OperatorSDK enhancement with best practices and OKT proposition #84

tapairmax · 2021-06-11T09:02:41Z

No description provided.

tapairmax · 2021-06-11T09:05:08Z

To follow up our (@orange) exchange with Tony Wu and Eric Stroczynski.
Patrick Royer

estroz · 2021-06-24T18:24:43Z

enhancements/orange_okt_proposition.md

+-    In the Controller folder I use the OKT code generator for my 3 resources I want to create. i.e.: 
+   `okt-gen-resource xxxxx`
+- In each file generated, I always find 3 parts to fill by myself and that will constitute a common/standard way to Mutate my resource:
+	- A method called `getHashXXX() { // Put your code here  }`  - It allows me to define, thanks to an OKT Helper, wich part of my object I want to include in the hash computation


How is the hash's input created? Marhsaling the object itself? I've seen quite a few cases where a time or resourceVersion value is included in a hash/comparison, with an always-true result, so exposing such a function may be a source of confusion and bugs.

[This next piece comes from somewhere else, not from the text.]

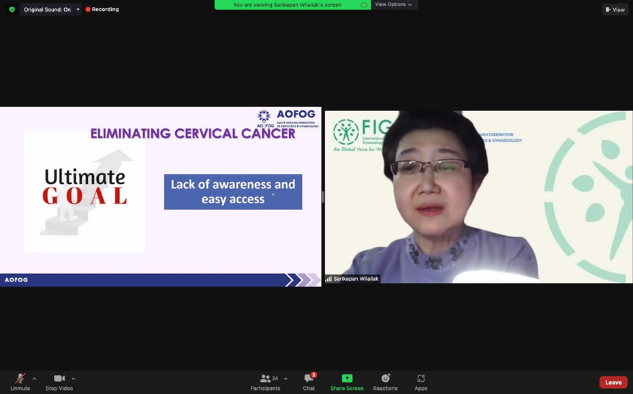Open the Participants panel
633x394 pixels.
pyautogui.click(x=265, y=382)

Firstly for each resource, you have to define in the "getHashXXX()" method, the scope of objects/elements covered by the hash computation. OKT provides you an helper to define this scope. Internally it use an array of pointers with all the elements participating to the scope (the metadata you want, the whole Object's Spec part if you want, actually whatever you want).
You return this "bag" of collected elements through the return statement of "getHashXXX()' method.

To perform the Hash computation, OKT use the spew library (github.com/davecgh/go-spew/spew) which follows pointers and prints actual values of the nested objects ensuring the hash does not change when a pointer changes.
The returned hash can be used for object comparisons.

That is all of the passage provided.